__Task to carry out__. After finding the line with "Choose Joanna's 21st" in the entries below, retype exactly each line from there through the line with "Select the orange", including that final line.

┌─ Available data

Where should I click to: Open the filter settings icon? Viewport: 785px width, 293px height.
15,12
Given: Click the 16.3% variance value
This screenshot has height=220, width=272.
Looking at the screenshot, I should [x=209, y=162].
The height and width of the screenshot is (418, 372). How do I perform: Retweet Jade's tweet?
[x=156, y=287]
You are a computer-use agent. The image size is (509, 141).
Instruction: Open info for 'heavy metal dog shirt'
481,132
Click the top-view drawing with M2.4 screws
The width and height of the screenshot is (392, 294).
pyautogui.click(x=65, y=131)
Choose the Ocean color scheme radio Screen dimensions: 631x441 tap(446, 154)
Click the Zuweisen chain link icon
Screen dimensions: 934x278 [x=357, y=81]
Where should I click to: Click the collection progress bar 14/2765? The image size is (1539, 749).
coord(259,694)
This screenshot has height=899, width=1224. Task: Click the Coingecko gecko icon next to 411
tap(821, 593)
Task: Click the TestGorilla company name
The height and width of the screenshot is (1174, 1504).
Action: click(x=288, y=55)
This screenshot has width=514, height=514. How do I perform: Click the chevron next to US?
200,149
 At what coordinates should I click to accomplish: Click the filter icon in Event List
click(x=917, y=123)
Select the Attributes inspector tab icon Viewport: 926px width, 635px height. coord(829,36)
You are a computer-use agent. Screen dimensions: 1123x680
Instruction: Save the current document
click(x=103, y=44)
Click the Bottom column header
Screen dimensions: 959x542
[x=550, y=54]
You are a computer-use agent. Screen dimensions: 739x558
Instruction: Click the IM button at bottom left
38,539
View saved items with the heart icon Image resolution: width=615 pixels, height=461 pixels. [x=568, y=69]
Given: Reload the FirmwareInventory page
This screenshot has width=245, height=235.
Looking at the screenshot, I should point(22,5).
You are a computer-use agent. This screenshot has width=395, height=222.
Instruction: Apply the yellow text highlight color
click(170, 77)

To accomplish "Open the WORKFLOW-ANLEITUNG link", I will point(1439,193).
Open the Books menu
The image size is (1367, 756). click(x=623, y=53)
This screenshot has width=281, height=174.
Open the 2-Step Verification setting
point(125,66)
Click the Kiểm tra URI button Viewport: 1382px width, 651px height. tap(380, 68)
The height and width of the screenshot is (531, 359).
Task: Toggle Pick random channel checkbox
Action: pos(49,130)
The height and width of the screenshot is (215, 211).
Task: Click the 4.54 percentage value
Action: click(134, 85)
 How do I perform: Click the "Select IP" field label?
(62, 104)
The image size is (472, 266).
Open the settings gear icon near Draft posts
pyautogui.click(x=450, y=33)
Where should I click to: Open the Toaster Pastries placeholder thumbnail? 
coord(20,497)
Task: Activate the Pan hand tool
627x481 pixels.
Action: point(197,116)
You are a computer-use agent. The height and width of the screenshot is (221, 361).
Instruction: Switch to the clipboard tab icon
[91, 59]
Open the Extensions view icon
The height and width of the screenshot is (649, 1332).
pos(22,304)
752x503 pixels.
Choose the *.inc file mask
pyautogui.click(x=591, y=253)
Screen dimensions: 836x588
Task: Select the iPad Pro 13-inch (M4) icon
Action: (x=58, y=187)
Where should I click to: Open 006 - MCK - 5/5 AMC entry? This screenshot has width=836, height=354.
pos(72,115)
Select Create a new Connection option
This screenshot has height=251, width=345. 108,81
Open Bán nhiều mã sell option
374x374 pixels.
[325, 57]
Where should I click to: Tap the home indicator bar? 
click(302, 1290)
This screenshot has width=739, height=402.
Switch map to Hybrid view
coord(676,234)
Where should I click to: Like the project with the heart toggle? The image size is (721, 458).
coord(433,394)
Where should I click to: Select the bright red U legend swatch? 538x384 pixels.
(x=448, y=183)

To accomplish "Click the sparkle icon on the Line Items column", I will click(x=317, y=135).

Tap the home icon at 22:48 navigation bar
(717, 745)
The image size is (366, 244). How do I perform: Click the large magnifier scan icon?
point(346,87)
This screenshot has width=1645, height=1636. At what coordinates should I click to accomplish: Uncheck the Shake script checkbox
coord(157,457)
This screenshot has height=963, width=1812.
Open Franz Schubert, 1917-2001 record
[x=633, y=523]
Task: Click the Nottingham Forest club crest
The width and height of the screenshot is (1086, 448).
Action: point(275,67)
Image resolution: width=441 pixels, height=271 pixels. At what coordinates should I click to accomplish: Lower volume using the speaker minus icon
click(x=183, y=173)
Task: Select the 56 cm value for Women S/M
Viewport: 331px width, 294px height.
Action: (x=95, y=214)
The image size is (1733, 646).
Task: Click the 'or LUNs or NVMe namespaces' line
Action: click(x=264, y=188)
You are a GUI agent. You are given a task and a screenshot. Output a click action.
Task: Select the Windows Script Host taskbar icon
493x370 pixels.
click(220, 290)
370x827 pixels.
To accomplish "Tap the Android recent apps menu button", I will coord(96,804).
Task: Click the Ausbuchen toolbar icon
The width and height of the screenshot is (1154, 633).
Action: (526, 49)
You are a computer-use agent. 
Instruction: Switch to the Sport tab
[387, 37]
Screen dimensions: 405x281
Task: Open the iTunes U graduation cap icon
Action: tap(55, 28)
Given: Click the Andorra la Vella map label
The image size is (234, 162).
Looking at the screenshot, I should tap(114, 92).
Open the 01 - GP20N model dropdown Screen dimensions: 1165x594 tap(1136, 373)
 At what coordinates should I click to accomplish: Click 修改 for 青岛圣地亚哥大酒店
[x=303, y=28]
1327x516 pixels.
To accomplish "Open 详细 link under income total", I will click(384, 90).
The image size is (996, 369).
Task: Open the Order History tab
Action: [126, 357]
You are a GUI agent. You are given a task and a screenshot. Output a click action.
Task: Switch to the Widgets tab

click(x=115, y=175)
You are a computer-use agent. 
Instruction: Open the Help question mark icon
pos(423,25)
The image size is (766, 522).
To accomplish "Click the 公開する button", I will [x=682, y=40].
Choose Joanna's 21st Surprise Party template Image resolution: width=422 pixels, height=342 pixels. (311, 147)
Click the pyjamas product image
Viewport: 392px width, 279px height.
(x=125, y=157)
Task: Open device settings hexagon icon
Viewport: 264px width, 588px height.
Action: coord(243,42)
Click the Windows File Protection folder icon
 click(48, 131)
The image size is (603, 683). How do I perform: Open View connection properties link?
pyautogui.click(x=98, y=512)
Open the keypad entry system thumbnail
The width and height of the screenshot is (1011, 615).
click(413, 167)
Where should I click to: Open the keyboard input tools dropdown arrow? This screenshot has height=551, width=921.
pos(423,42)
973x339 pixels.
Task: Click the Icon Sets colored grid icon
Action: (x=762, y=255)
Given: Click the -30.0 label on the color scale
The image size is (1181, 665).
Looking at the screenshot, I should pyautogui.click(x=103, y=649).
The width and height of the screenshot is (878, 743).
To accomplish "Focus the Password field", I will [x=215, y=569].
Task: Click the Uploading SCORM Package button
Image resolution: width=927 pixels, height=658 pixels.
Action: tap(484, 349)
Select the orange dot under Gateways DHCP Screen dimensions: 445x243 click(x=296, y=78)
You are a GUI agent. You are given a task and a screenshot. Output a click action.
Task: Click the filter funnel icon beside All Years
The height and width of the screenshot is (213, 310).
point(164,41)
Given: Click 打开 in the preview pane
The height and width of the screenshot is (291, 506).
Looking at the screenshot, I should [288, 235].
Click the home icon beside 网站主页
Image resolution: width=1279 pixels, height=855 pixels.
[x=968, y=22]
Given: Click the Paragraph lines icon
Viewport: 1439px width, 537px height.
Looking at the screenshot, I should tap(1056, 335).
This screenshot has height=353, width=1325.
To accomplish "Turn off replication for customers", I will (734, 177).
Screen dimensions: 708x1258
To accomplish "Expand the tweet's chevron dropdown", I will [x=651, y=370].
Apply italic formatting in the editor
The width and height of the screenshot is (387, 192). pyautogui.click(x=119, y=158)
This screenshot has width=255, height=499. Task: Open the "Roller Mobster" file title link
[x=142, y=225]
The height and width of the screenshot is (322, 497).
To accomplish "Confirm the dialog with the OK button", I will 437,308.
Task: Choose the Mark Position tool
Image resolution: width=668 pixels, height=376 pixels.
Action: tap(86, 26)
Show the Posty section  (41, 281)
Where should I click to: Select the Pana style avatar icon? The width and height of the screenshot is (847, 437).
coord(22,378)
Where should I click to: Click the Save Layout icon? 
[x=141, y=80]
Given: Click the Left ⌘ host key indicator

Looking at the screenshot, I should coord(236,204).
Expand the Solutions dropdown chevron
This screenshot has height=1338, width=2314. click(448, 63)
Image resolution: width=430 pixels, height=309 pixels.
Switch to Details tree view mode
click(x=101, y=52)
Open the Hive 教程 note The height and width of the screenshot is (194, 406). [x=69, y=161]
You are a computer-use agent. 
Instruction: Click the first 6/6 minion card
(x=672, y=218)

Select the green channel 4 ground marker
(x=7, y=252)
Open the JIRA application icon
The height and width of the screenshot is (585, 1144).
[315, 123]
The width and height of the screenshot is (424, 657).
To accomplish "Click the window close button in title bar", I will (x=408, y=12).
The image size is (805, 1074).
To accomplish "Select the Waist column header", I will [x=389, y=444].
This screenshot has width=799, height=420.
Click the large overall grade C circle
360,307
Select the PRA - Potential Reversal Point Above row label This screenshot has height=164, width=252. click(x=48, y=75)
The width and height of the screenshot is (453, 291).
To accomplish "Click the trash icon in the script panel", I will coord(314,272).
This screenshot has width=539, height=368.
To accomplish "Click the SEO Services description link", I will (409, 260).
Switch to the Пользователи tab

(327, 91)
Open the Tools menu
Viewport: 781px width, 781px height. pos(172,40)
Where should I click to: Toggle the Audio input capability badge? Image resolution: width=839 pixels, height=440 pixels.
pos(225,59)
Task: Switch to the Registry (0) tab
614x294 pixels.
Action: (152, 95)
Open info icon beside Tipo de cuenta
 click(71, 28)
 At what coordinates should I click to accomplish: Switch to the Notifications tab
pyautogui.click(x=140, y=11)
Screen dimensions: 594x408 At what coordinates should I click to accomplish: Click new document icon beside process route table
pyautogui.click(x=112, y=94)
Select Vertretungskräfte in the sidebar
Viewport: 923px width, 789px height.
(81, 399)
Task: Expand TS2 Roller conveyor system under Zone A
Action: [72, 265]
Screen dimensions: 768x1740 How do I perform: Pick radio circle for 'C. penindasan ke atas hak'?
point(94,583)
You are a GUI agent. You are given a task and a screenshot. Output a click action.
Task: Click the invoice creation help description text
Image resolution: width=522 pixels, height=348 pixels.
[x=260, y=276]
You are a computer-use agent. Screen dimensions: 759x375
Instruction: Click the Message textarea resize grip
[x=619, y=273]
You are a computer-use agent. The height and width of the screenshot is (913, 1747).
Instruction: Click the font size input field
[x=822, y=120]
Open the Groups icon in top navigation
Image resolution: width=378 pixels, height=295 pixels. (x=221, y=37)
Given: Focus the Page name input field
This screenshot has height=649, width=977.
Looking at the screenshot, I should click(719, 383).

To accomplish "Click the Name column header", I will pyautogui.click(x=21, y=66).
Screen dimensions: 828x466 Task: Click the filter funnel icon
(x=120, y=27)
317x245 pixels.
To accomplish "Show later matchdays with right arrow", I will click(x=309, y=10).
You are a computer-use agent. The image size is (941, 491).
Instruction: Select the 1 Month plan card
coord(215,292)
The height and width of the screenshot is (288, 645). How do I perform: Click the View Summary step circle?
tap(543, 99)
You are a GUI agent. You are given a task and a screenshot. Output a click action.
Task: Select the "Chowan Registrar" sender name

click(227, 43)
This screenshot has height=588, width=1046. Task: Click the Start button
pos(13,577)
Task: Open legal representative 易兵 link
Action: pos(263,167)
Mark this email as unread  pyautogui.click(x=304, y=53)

└─

__Response__.
Choose Joanna's 21st Surprise Party template Image resolution: width=422 pixels, height=342 pixels. (311, 147)
Click the pyjamas product image
Viewport: 392px width, 279px height.
(x=125, y=157)
Task: Open device settings hexagon icon
Viewport: 264px width, 588px height.
Action: coord(243,42)
Click the Windows File Protection folder icon
 click(48, 131)
The image size is (603, 683). How do I perform: Open View connection properties link?
pyautogui.click(x=98, y=512)
Open the keypad entry system thumbnail
The width and height of the screenshot is (1011, 615).
click(413, 167)
Where should I click to: Open the keyboard input tools dropdown arrow? This screenshot has height=551, width=921.
pos(423,42)
973x339 pixels.
Task: Click the Icon Sets colored grid icon
Action: (x=762, y=255)
Given: Click the -30.0 label on the color scale
The image size is (1181, 665).
Looking at the screenshot, I should pyautogui.click(x=103, y=649).
The width and height of the screenshot is (878, 743).
To accomplish "Focus the Password field", I will [x=215, y=569].
Task: Click the Uploading SCORM Package button
Image resolution: width=927 pixels, height=658 pixels.
Action: tap(484, 349)
Select the orange dot under Gateways DHCP Screen dimensions: 445x243 click(x=296, y=78)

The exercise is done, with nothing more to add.